(Data section):
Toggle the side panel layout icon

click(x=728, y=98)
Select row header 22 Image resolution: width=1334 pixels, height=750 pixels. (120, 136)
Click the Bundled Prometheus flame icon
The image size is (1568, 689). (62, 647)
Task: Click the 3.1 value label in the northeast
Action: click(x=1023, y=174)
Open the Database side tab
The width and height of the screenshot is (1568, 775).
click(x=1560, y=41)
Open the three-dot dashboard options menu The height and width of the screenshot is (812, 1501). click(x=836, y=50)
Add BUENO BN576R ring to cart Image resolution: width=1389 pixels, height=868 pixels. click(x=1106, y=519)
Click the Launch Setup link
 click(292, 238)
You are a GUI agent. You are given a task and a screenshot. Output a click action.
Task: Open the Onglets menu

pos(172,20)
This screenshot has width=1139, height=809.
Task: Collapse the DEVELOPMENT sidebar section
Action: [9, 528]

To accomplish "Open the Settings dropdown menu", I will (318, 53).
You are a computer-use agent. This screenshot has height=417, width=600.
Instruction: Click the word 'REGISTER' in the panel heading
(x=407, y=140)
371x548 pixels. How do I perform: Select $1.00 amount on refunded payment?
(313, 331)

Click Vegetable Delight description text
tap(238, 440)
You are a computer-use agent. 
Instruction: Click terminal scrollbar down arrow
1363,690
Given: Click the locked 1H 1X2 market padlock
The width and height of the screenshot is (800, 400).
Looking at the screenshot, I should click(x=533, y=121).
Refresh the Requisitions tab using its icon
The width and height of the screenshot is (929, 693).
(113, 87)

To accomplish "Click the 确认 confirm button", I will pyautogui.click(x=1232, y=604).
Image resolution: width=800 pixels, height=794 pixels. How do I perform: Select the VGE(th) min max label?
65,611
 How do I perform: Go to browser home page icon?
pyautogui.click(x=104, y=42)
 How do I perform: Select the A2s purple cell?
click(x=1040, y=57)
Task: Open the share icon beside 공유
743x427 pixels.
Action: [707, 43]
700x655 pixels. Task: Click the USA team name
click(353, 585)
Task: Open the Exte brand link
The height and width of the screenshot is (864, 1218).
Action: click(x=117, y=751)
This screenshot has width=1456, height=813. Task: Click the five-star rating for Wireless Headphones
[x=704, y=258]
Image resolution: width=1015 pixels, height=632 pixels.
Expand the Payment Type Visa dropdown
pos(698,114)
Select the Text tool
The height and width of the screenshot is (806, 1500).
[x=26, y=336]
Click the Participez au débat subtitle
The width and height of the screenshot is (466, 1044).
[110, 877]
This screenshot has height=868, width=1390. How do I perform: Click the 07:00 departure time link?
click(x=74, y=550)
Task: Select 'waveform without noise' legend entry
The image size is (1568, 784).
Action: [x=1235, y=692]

(Required work):
Render the lines of the listing as a JSON list of strings, one string per line and no blank lines, starting with the line with "700x655 pixels. Task: Click the USA team name" and going on through the end of the listing.

(Solution to this exercise):
[
  "700x655 pixels. Task: Click the USA team name",
  "click(353, 585)",
  "Task: Open the Exte brand link",
  "The height and width of the screenshot is (864, 1218).",
  "Action: click(x=117, y=751)",
  "This screenshot has width=1456, height=813. Task: Click the five-star rating for Wireless Headphones",
  "[x=704, y=258]",
  "Image resolution: width=1015 pixels, height=632 pixels.",
  "Expand the Payment Type Visa dropdown",
  "pos(698,114)",
  "Select the Text tool",
  "The height and width of the screenshot is (806, 1500).",
  "[x=26, y=336]",
  "Click the Participez au débat subtitle",
  "The width and height of the screenshot is (466, 1044).",
  "[110, 877]",
  "This screenshot has height=868, width=1390. How do I perform: Click the 07:00 departure time link?",
  "click(x=74, y=550)",
  "Task: Select 'waveform without noise' legend entry",
  "The image size is (1568, 784).",
  "Action: [x=1235, y=692]"
]